图1 ZIF-67的SEM图谱(a)和XRD图谱(b)
Fig. 1 SEM (a) and XRD (b) profile of ZIF-67
大肠杆菌O157:H7(Escherichia coli O157:H7)属革兰氏阴性杆菌,是最常见的食源性致病菌之一,在世界范围内普遍存在,广泛分布于土壤、水和食物中[1]。它是出血性结肠炎和溶血性尿毒症综合征的主要致因[2]。该菌引起的发病率高,低至100 个大肠杆菌O157:H7细胞可引起易感病人肠道内的病原体生长,产生志贺毒素[3]。因此对大肠杆菌O157:H7的高灵敏度、快速和选择性检测对预防疾病爆发,保障食品安全和人体健康具有重要意义。
目前,大肠杆菌O157:H7最常用的检测方法包括传统培养法、酶联免疫吸附实验(enzyme-linked immunosorbent assay,ELISA)[4]和聚合酶链式反应(polymerase chain reaction,PCR)[5]。传统培养法包括预富集、选择性富集、生化筛选和血清学确认,费时费力[6]。PCR等分子方法虽然灵敏度高,能实现快速检测[7],但通常需要DNA提取等样品预处理步骤,且聚合酶易被某些样品成分抑制,有样品交叉污染的风险,限制了其在发展中国家的应用[8]。免疫学分析取决于抗原和抗体之间的特定相互作用,此类用于检测大肠杆菌O157:H7的方法有电致化学发光传感器[9]、电化学生物传感器[10]、荧光生物传感器[11]、化学传感器[12]等,这些方法处理简单、分析时间短、灵敏度高,在实际应用中具有良好的潜力。
常规ELISA中,通常采用碱性磷酸酶或辣根过氧化物酶(horseradish peroxidase,HRP)催化底物产生检测信号。该方法的灵敏度低且需预增菌等步骤,整个检测过程长达7 h。HRP作为催化剂有很多的局限性,如热稳定性差、纯化时间长、成本高、最佳pH值范围窄,且对大多数有机溶剂和金属离子的耐受性低等[13]。这些内在缺陷极大地阻碍了天然酶的实际应用。解决这一问题的方法是构建更稳定、更容易获取的仿生酶,包括贵金属及其合金、环糊精、金属有机骨架等。金属有机骨架材料是利用各种金属离子和有机连接体设计的一类先进的具有高孔隙率的晶体材料。
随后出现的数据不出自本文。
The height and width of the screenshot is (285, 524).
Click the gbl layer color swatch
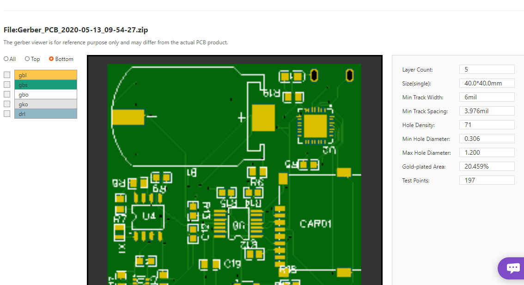coord(45,74)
因其具有热稳定性、离散结构有序、密度低、比表面积大(超过6 000 m2/g)、易于合成以及适用于物理和化学应用的广谱特性,在气体储存或分离[14]、药物运输[15]、催化[16]等领域引起了广泛关注。目前报道已经有20 000 个金属有机骨架材料具有催化性能[17],如MIL-68、MIL-100、Cu-MOF等。如Zhang Jianwei等[18]发现两种Fe(III)基金属有机骨架具有类似于过氧化物酶的作用,利用这一特性建立了一种简单、高灵敏度的比色法检测过氧化氢(H2O2)和抗坏血酸。Wang Shuqin等[19]合成了Cu-MOF材料经戊二醛活化后与金黄色葡萄球菌适配体结合,利用Cu-MOF的催化性能检测牛奶中的金黄色葡萄球菌,检测范围为50~10 000 CFU/mL,检测限为20 CFU/mL。
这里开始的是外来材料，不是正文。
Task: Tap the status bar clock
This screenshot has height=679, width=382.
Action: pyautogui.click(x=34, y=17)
本实验以大肠杆菌O157:H7为检测对象,结合金属有机骨架材料(ZIF-67)的催化性能,替代传统的HRP对抗体进行标记,并通过磁性微球富集目标物,建立一种新型的基于双抗体夹心法的牛奶中大肠杆菌O157:H7的快速定量检测方法。该方法旨在尝试将金属有机骨架材料与食源性致病菌检测相结合,建立食源性致病菌检测方法。
蒙牛利乐包牛奶 市购。
大肠杆菌O157:H7(ATCC43895)、单核细胞增生李斯特菌(ATCC43251)、鼠伤寒沙门氏菌(CMCC(B)50115)、大肠埃希氏菌(ATCC25922)、金黄色葡萄球菌(ATCC29213)均为本实验室保藏。
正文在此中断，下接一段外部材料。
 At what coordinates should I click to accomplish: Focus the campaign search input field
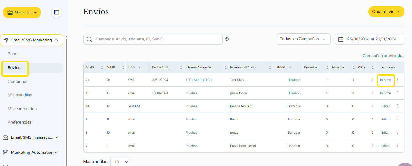coord(157,39)
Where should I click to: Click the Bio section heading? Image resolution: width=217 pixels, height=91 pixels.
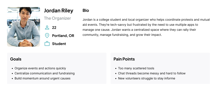[86, 10]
营养肉汤培养基、营养琼脂培养基、大肠杆菌O 1 5 7:H 7显色培养基 北京陆桥技术股份有限公司;CoCl2-6H2O、3,3’,5,5’-四甲基联苯胺(3,3’,5,5’-tetramethylbenzidine,TMB)、30% H2O2、氢氧化钠(NaOH)、无水乙醇、浓硫酸、50%戊二醛 国药集团化学试剂有限公司;氨基功能化磁性微球(Fe3O4-NH2,200 nm) 阿拉丁试剂公司;2-甲基咪唑阿达玛斯试剂公司;HRP、牛血清白蛋白(bovine serum albumin,BSA) Sigma-Aldrich(上海)贸易有限公司;大肠杆菌O157:H7多克隆抗体和单克隆抗体(D3)由本实验室自制,效价分别为1∶8 000和1∶64 000。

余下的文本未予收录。